Die Vergänglichkeit ist in diesem Jahr ein zentrales Thema in den drei Ismaninger Museen. Daneben gibt es unter anderem eine Ausstellung über Marionettentheater und natürlich wieder Werke von Hans-Jürgen Kallmann zu sehen.

Von Udo Watter, Ismaning

In seinem Gedicht "Entdeckungen an einer jungen Frau" bemerkt Bertolt Brecht respektive sein lyrisches Alter Ego beim morgendlichen Abschied eine graue Strähne im Haar der Nachtbekanntschaft. Das Zeichen ihrer Vergänglichkeit bringt den kühlen Großstadtpoeten ganz durcheinander, er entschließt sich, noch eine Nacht länger zu bleiben: "Denn wir vergaßen ganz, dass du vergehst. Und es verschlug Begierde mir die Stimme", lauten die finalen Zeilen.

Die Faszination der Vergänglichkeit zeigt sich auch in der Natur

Ja, wer Schönheit mit ewiger Jugend gleich setzt, wer als ästhetisches Ideal das zeitlos Dekorative und die makellose Optik sucht, der kann sich gerne an die Versprechungen der Kosmetik- oder Werbebranche halten. Klügere Menschen wissen: Ein entscheidendes Charakteristikum der Schönheit ist ihre Vergänglichkeit. Die Spuren von Zeit geben dem Sein erst Gewicht, eine besondere Anmut entsteht erst vor dem Hintergrund des Vergehens.
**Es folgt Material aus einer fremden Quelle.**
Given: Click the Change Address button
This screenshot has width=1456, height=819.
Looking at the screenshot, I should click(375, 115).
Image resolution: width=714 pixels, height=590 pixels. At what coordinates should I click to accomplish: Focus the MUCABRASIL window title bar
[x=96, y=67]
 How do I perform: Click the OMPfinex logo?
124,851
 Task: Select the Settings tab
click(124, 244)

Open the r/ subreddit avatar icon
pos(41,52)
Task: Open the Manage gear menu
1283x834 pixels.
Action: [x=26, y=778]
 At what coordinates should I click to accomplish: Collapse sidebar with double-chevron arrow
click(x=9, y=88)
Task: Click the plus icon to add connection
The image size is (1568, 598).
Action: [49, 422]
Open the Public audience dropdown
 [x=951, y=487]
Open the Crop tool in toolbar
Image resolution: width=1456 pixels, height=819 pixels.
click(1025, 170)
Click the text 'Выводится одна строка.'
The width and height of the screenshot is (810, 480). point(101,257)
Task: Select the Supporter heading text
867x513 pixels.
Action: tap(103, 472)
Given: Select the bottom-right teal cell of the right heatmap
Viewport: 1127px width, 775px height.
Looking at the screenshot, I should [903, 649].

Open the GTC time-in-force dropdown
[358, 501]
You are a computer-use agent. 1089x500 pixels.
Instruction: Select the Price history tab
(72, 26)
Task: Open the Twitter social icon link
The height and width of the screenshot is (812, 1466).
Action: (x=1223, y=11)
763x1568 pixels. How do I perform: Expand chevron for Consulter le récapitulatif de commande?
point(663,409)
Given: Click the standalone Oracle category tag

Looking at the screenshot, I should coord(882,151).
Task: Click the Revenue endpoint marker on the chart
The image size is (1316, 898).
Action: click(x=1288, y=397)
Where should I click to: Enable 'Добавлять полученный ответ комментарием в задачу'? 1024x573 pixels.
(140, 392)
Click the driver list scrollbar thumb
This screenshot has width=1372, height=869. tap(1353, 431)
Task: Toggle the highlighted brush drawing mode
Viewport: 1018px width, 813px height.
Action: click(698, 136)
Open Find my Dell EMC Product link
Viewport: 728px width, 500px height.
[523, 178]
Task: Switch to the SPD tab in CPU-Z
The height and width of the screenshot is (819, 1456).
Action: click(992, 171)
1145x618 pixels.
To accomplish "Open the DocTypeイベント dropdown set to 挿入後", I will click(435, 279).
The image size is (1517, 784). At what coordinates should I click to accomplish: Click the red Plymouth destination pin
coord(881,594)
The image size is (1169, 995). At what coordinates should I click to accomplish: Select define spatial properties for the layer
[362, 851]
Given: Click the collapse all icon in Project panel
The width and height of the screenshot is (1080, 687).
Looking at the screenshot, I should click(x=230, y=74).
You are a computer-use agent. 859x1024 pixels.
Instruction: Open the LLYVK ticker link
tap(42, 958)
Im Ausstellungsprogramm 2017, welches die Leiter von Kallmann-Museum, Schloss Museum und die Galerie im Schlosspavillon, jetzt in Ismaning vorstellten spielt die Liaison zwischen Schönheit und Vergänglichkeit auch eine signifikante Rolle. Dabei geht es freilich weniger um junge Frauen als um die Natur und ihre Phänomene. Das Kallmann-Museum, das heuer sein 25-jähriges Bestehen feiert, widmet sich in seiner Sommerausstellung von Juli bis November dem Thema "Schön vergänglich - Blumen in der zeitgenössischen Kunst". Museumsleiter Rasmus Kleine freut sich auf einen besonderen Erkenntnisgewinn: "Blumen als Stillleben werden gerne als banales Motiv abgetan. Aber es spielt eine große Rolle in der Kunstgeschichte und auch moderne Künstler beschäftigen sich immer wieder damit."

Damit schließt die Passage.